Fishmeal boilies all look pretty similar, yet we all know there can be a huge difference in the quality and type of ingredients used in each
Something that has always surprised me is the way that some anglers will fret for literally hours over which boilie they’re using but then go into their local tackle shop, pull the first bag of trout pellets they find off the shelf and buy it. To many carp anglers, trout pellets are all the same, but this couldn’t be further from the truth. It is true that they’re all designed for use with trout, salmon, just not carp, but that doesn’t mean they are not going to be effective. It would be fair to say that any troutie will catch fish, I’m not disputing that. What I am saying is there are certain pellets that are more suited to carp fishing, based on their ingredients and how they break down when out in the water.
A common misconception that I see many anglers wrestling with is around the oil content, with some anglers believing that pellets only work because of their high oil content.
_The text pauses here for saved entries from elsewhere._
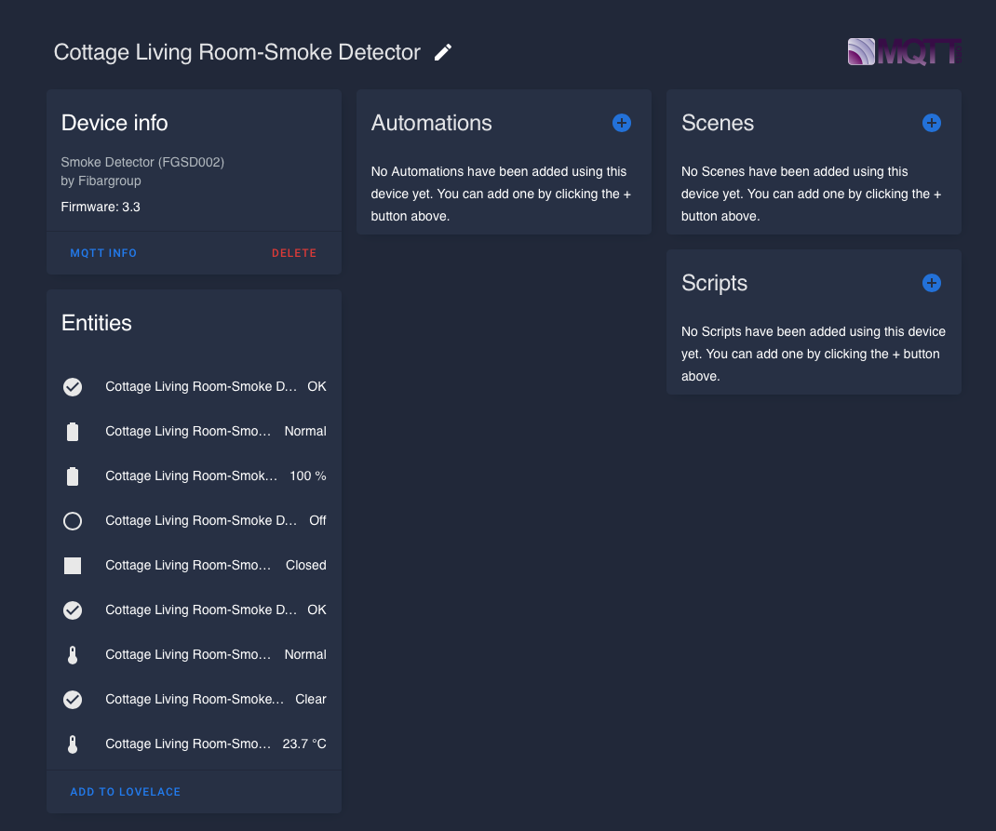This screenshot has width=996, height=831.
Task: Open the entity row showing 100 %
Action: [200, 476]
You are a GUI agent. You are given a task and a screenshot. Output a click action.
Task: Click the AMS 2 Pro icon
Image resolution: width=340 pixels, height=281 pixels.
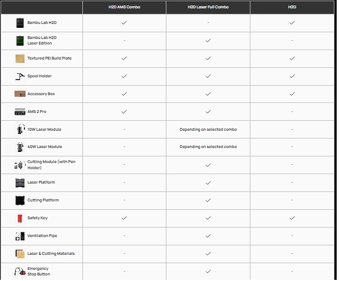click(20, 111)
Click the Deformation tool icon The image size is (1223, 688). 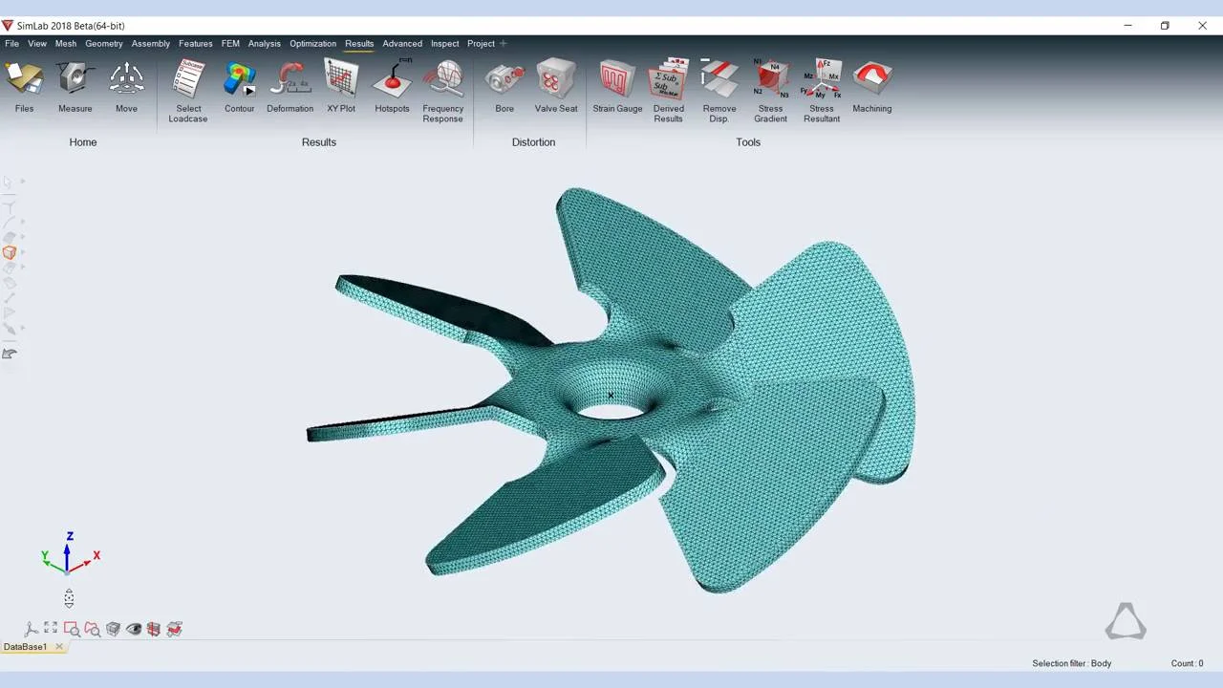[x=290, y=80]
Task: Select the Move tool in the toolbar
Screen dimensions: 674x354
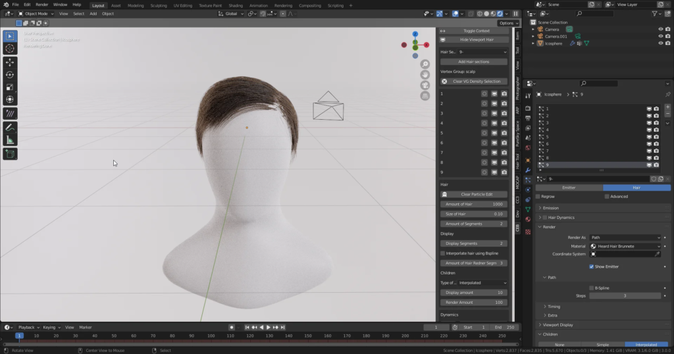Action: [x=10, y=62]
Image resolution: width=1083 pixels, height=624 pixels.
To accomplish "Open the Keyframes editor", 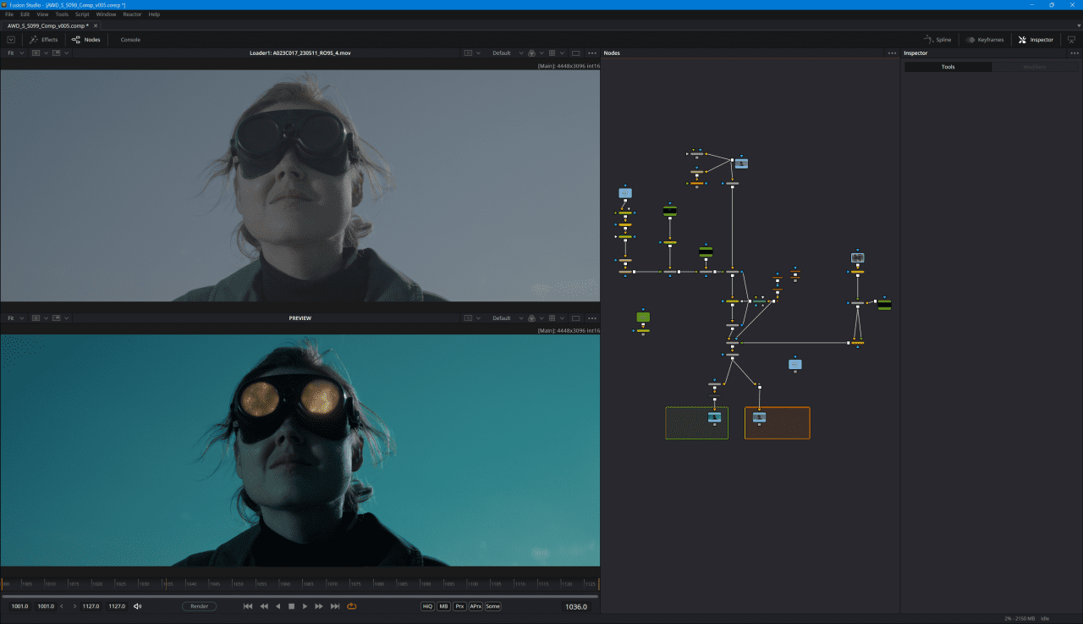I will click(x=984, y=39).
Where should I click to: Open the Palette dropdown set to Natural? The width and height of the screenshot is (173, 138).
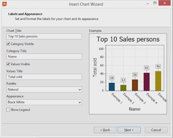[44, 90]
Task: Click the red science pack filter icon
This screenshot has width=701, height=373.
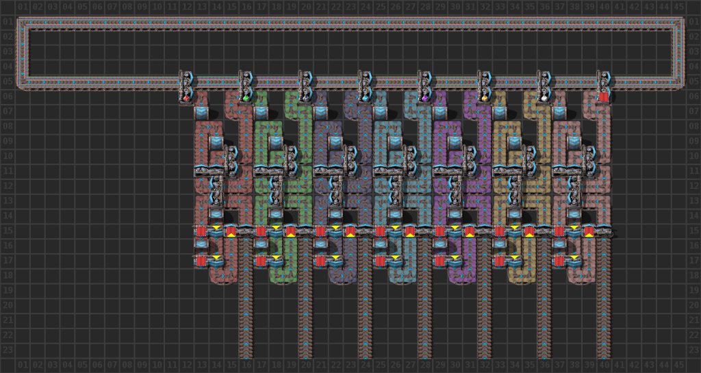Action: coord(186,99)
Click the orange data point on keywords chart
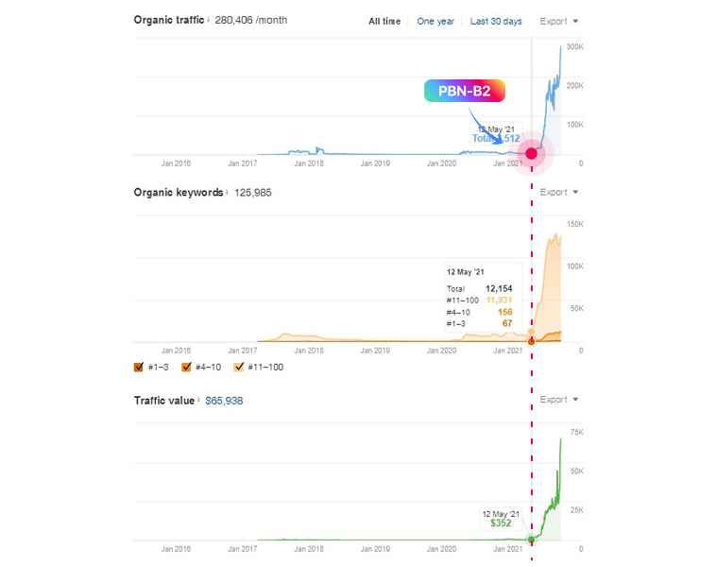 531,341
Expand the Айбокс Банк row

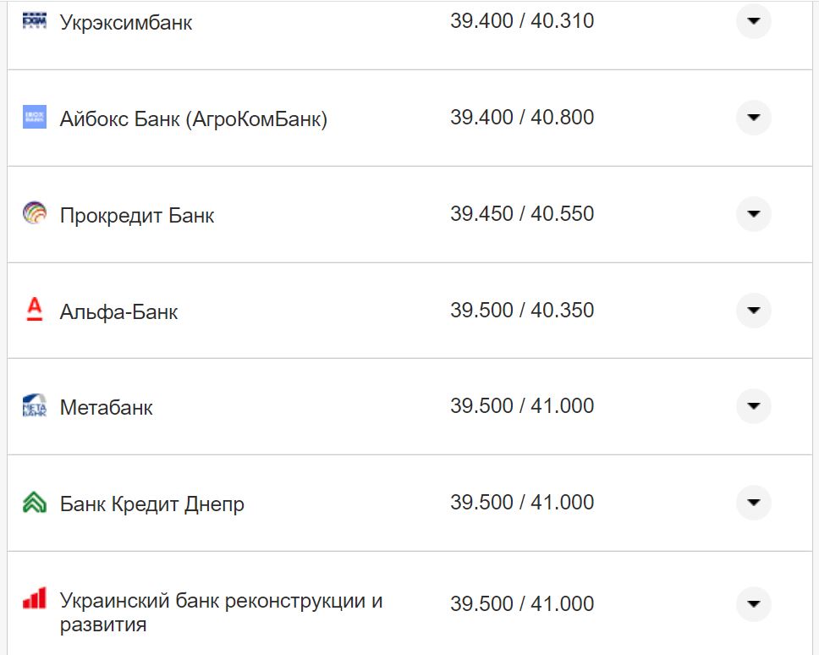pyautogui.click(x=752, y=118)
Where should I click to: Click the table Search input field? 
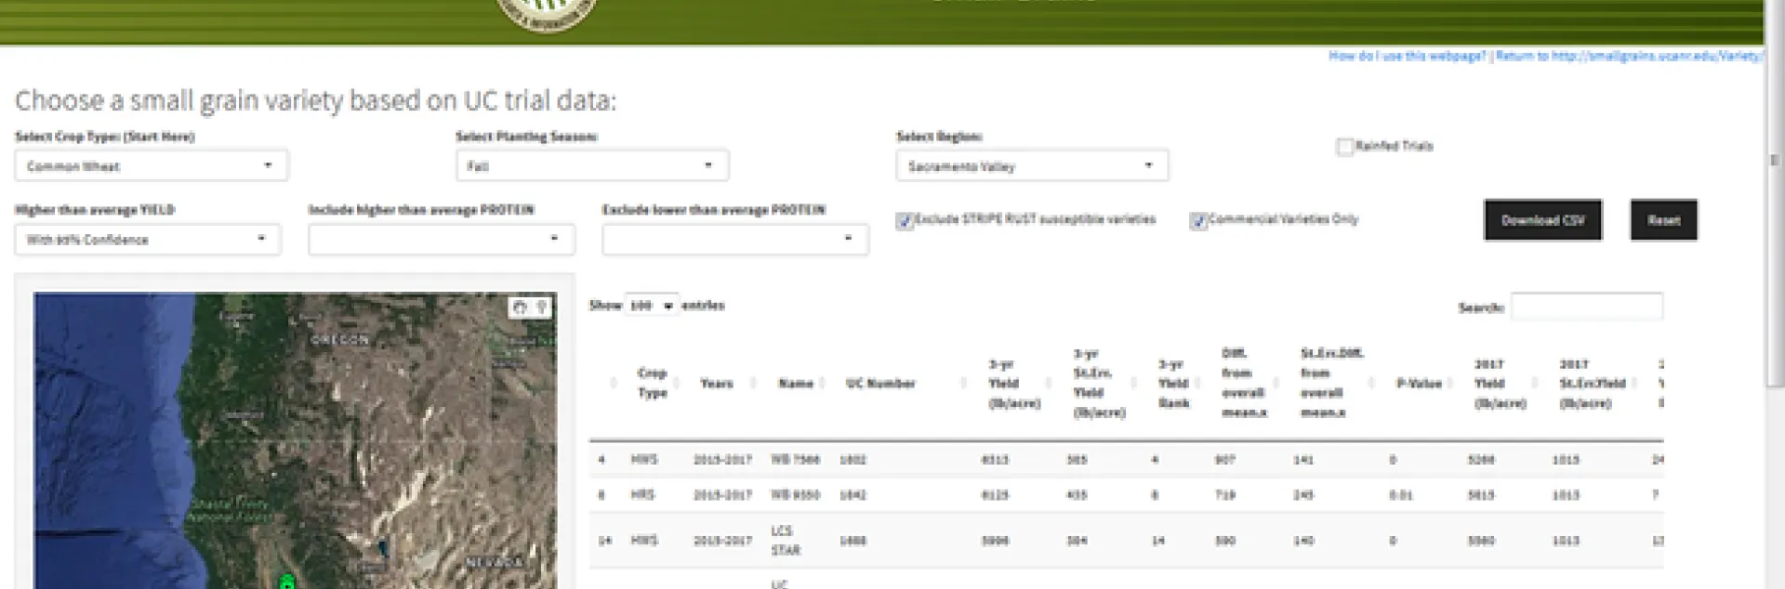(1586, 307)
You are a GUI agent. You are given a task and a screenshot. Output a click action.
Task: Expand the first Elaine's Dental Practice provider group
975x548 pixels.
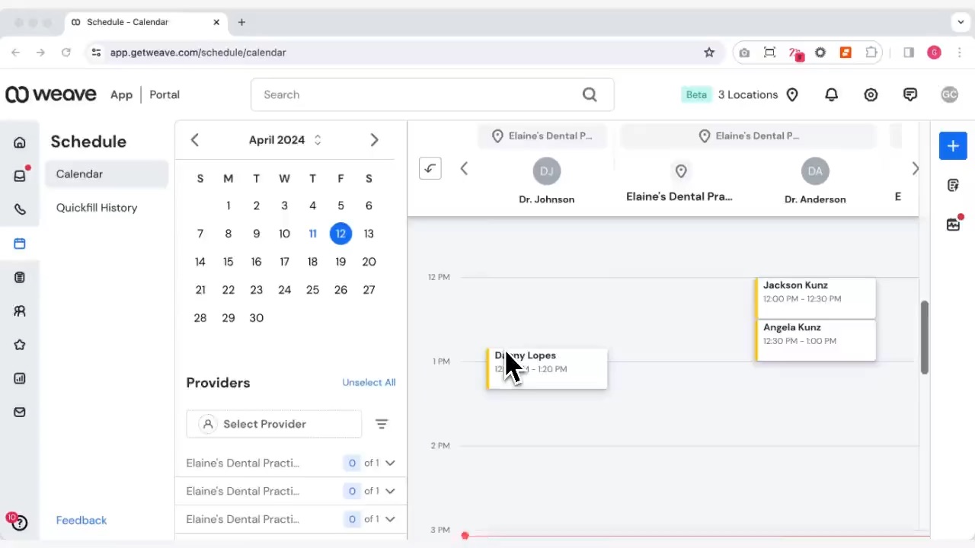pyautogui.click(x=390, y=463)
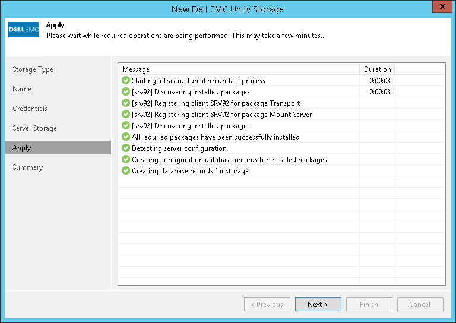The width and height of the screenshot is (456, 323).
Task: Click green check next to 'Detecting server configuration'
Action: click(126, 148)
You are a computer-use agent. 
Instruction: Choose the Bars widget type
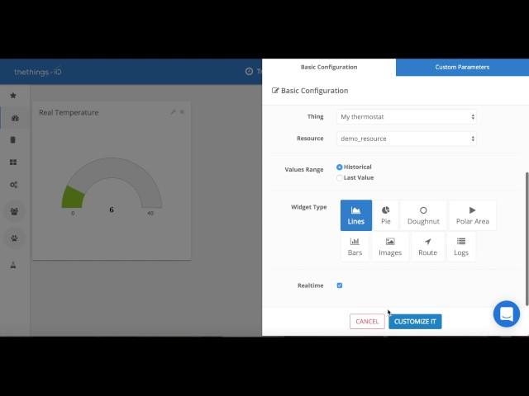point(355,247)
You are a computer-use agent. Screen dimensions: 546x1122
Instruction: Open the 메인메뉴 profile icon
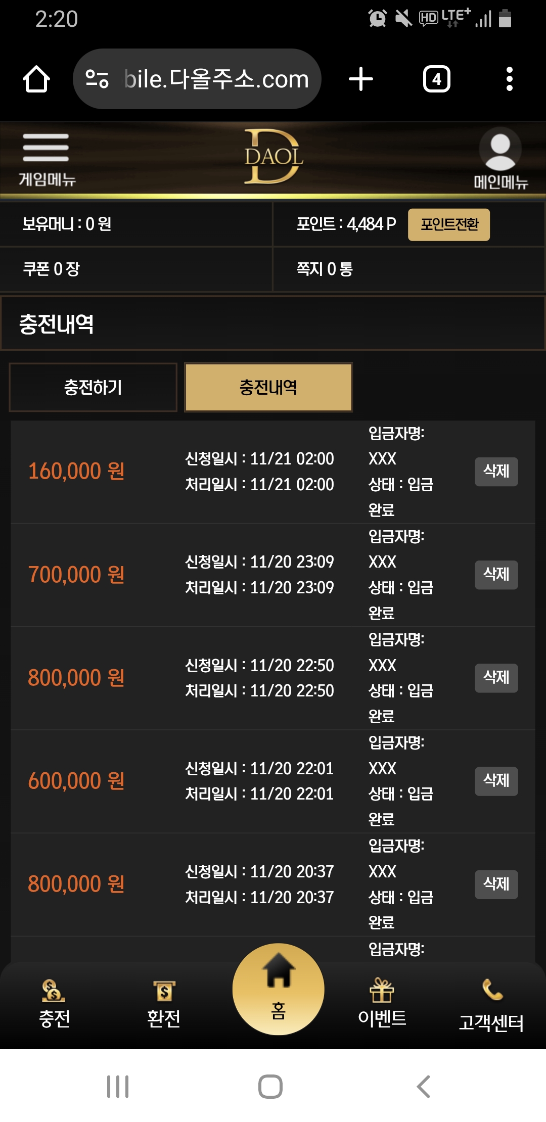click(x=500, y=150)
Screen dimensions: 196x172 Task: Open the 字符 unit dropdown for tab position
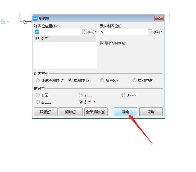[x=92, y=32]
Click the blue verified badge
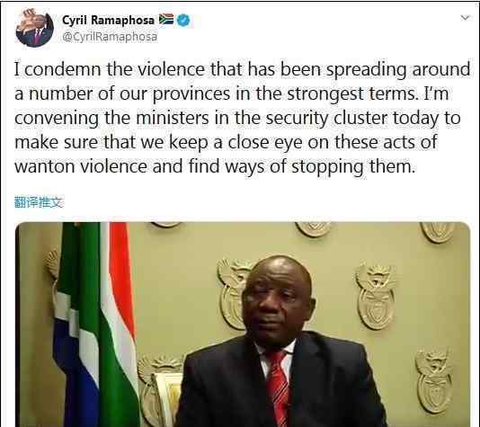480x427 pixels. (183, 20)
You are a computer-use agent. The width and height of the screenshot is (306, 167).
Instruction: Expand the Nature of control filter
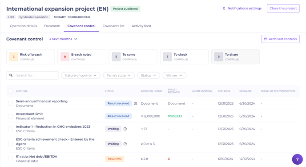(81, 75)
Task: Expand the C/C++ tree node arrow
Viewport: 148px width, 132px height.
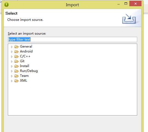Action: coord(12,57)
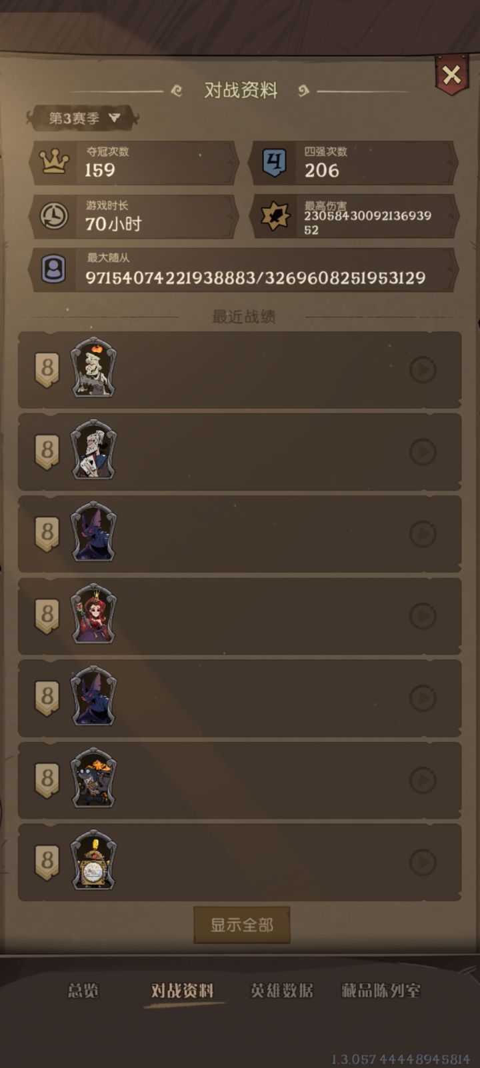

There is actually a large variance in price between the cheapest pellets and the most expensive, 90% of the pellets that operate at the cheaper end of the market are those with the very highest oil content.
A couple of years back I tested a salmon pellet with an oil content of more than 30%. I hadn’t seen such a high level and was interested to see how effect they would be when targeting carp. Turns out that they didn’t work at all and after about three sessions with them I called it a day. The quality of the fishmeal and other ingredients contained with the pellets are typically more influential in its ability to attract carp than high levels of oils.
Effective pellets don’t have to have a high oil content
One of the most popular general purpose pellets on the market is the halibut variety. Similarly, it was once considered by anglers to be successful only because of its high oil content. This may be true with the large 22mm hookers, but the smaller sizes contain no more oil than a typical trout pellet. Take a look at their ingredient profile next time you get the chance, you’ll loads of extra bits and pieces that most trouties lack, thus making them more attractive to carp.
In my years by the water I’ve been able to experiment, play with and test trouties/halibuts in many different ways, and the method that time after time comes out on top is the trusty PVA bag. This probably explains why it’s so well documented and it’s usually the only time pellets get a real mention. I’m not going to do the same here, but what I do want to touch on is why this is the case.
It’s something to think about next time your out there.
When it comes to price, a premium trout or halibut pellet will generally come with a premium price and certainly more than those other types of ‘extruded’ pellets that seem to be everywhere at the moment. With that said, because you actually need to use less of them, over time it probably won’t make much difference to your costs.